Nashville's front window is a mixture of Old Country - the never-quite-made-its who play on the hour every hour in the bars for tips - and far more lucratively, New Country, which is manicured market-aimed singers who are young, slick, attractive, bland, radio-friendly, and often extremely successful.
Dan Tyler has no time for the latter, and welcomes David Kilgour to the indie underbelly of this famous musical city. As the film unfolds, the Dunedin legend is clearly seen as a man revered. A host of highly respected indie figures like Yo La Tengo pay tribute to Kilgour and his songwriting, and perhaps most revealingly, we see scenes of musicians playing Kilgour songs quietly in the corners of rooms, rather like the early Dunedin indie musicians would noodle away on the material of their heroes, like The Velvet Underground, in their own cramped little practice rooms in the early 80s.
Kilgour seems completely relaxed throughout - something Nashville musicians, brought up with one eye on the wall clock, find particularly refreshing. He is delighted to find a Wurlitzer Organ, which is duly transported to the studio to form part of the album, the same joyful fascination with unusual sounds he has always shown with Clean recordings. And he is as disarming as ever when discussing his own music.
"The melodies and the music come fairly easily," he says. "But lyrically, I'm a minimalist."
Which is the essence of a David Kilgour song. It would be a documentary in itself if this gifted and thoroughly natural musician was ever taken to Nashville's Music Row and thrown in a room with a completely different songwriter for a few hours. This is the way much Nashville music is written these days, and while the record company executives have statistics to show it works, the musical results do often smack of passionless, made-to-measure, market-aimed industry urgency that is the absolute antithesis of everything Kilgour has done since he picked up his first guitar.
Sutherland's film is loose, fast-cut, pressureless, laid-back and floaty - fittingly, largely the persona of Kilgour himself.

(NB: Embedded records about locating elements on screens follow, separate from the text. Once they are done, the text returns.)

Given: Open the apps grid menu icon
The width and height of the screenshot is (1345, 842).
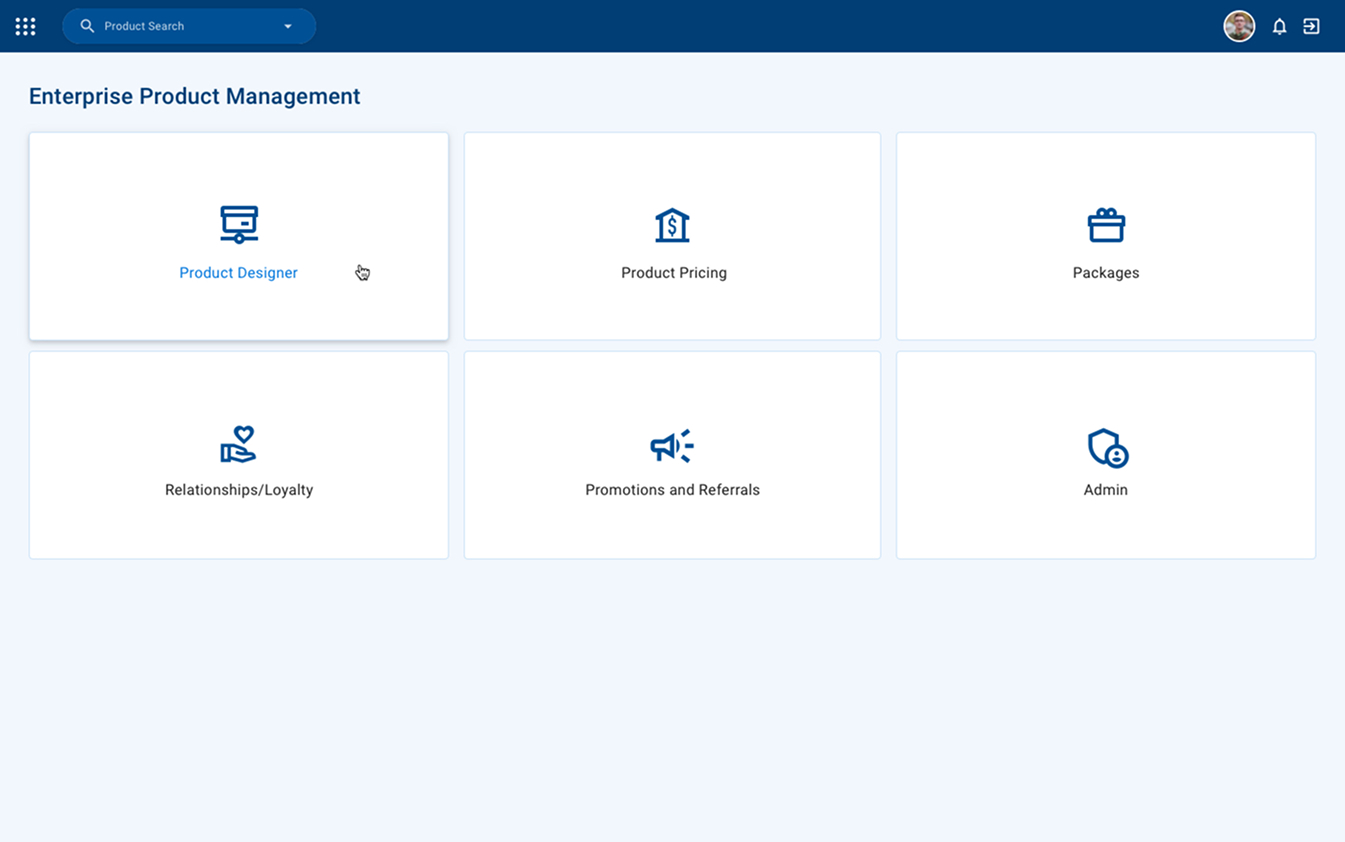Looking at the screenshot, I should [25, 26].
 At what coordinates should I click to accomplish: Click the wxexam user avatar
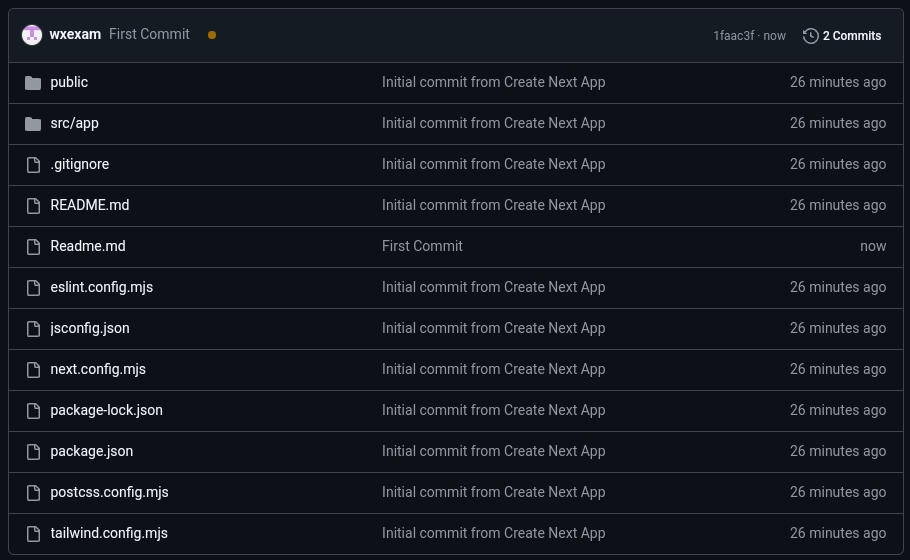pos(32,35)
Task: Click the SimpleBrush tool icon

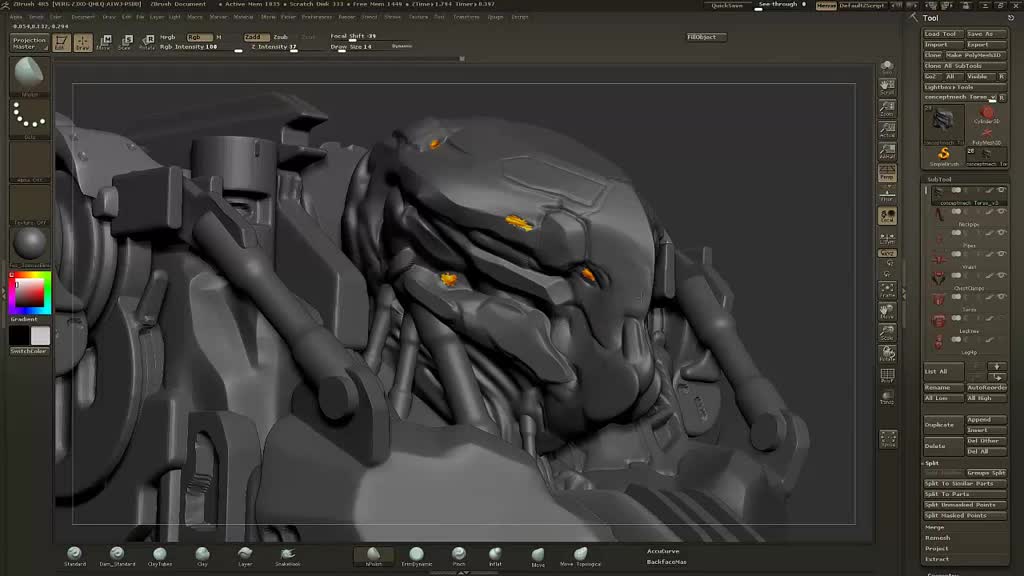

It is also, according to Kilgour, who worked alongside Sutherland on what went in and what was left on the editing floor, deliberately assembled to resemble the feel of Bob Dylan's Eat The Document, a loose account of the madness that was Dylan's 1966 world tour.
The image and music-making ideas of Dylan have hovered around David Kilgour like Dylan's own hypnotic-splattered mist for a long time now, and it is echoed again in Far Off Town when Kilgour goes to Los Angeles and visits Ramblin' Jack Elliott, a Dylan contemporary in early 60s Greenwich Village. Elliott duly performs a song for his Dunedin visitor which would fit seamlessly alongside the Dylan cover Ballad Of Hollis Brown Kilgour once performed live with Dunedin one-off covers band The Pop-Up Toasters.

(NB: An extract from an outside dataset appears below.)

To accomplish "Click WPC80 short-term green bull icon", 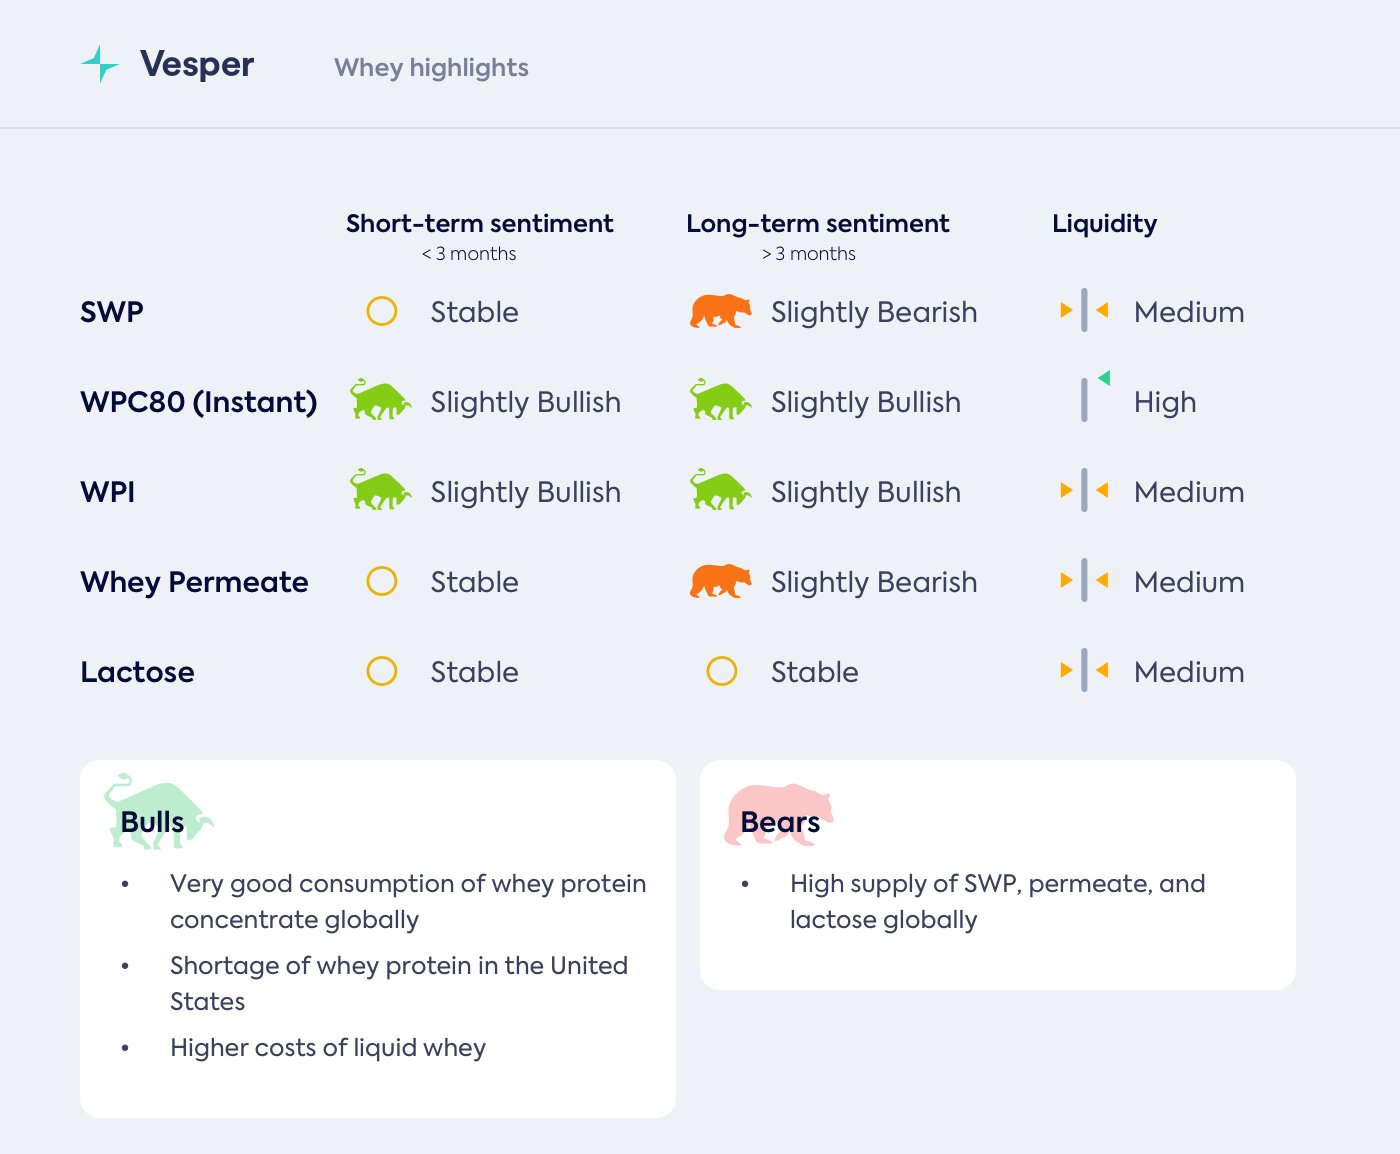I will (380, 400).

Sutherland is a longtime fan of Kilgour's music, and ironically her first job in Auckland years ago was cell painting for an animated short film with a soundtrack from The Clean.
"I had always thought of David's music as very cinematic and had hoped one day to use it in a soundtrack. Then when I heard he was thinking of recording an LP in Nashville, we started talking about the possibility of documenting his journey. And we also had a mutual interest in Nashville, where I had already spent time working on another project."
Both had applied for funding to Creative New Zealand for special projects, and when the two successful grants came through together, the film project came together as well.
Sutherland shot a lot of film, and in the end elected to take just about all of the New Zealand footage out, concentrating solely on the theme of a far off town, itself a line from one of the songs on the Nashville album. She was still cutting and pasting up until the last day and she says if there were any lows in the whole process, it was what she had to leave out.